The backstories of the Wicked Witch of the West and Glinda the Good are the subject of the upcoming movie Wicked, based on Gregory Maguire’s 1995 novel and Winnie Holzman and Stephen Schwartz’s 2003 stage musical. The witch, who is unnamed in The Wizard of Oz, has a name in Wicked: Elphaba, an homage to the initials of L. Frank Baum. (His first name, which he rarely used, was Lyman.) But the real-life backstory of the witches of Oz is just as fascinating. It involves a hidden hero of the 19th-century women’s rights movement and the most powerful woman in Baum’s life: his mother-in-law, Matilda Electa Joslyn Gage.
It was likely at Gage’s urging that Baum began submitting his poems and stories to magazines.
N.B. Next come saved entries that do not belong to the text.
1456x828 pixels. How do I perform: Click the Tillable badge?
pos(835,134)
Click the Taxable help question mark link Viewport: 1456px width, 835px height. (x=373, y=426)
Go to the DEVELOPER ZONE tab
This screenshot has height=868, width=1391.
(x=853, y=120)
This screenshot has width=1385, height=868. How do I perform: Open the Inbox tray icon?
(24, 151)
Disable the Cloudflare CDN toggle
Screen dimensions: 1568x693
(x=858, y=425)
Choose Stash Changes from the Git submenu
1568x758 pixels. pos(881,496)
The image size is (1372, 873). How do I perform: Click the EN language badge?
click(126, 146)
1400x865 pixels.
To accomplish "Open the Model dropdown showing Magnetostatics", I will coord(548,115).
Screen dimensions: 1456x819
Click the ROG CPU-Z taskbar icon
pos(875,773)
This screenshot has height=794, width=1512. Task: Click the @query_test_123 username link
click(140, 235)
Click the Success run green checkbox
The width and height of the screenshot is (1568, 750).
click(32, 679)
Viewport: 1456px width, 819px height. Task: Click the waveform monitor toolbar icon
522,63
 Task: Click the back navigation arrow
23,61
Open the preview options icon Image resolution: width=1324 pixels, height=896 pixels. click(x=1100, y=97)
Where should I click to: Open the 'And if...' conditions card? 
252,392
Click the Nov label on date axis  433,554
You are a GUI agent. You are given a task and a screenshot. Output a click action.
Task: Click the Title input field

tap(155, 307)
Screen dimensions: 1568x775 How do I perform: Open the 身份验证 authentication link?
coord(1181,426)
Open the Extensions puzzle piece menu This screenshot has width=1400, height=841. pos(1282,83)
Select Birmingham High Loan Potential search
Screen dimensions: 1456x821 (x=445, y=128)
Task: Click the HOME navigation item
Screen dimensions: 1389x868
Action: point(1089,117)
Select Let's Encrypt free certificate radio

Gage even suggested putting a cyclone in a children’s story. But she was a notable figure in her own right. As one of the three principal leaders of the women’s rights movement, along with Susan B. Anthony and Elizabeth Cady Stanton, Gage was known for her radical views and confrontational approach. At the Statue of Liberty’s unveiling in 1886, she showed up on a cattle barge with a megaphone, shouting that it was “a gigantic lie, a travesty and a mockery” to portray liberty as a woman when actual American women had so few rights.
After male critics branded Gage as satanic and a heretic, she became an expert on the subject of witch hunts. Her 1893 manifesto Woman, Church and State chronicled the five centuries between 1300 and 1800 when tens of thousands of human beings, mostly women, were accused of witchcraft and put to death by fire, hanging, torture, drowning or stoning. In one gruesome scene, she described 400 women burning at once in a French public square “for a crime which never existed save in the imagination of those persecutors and which grew in their imagination from a false belief in woman’s extraordinary wickedness.”
Gage died two years before the publication of The Wonderful Wizard of Oz, a story that produced the most enduring image of female wickedness in American history. But Baum also introduced the world to a different kind of witch. It was the beautiful and benevolent Glinda, likely inspired by Matilda herself, who showed Dorothy that she always held the power to return home.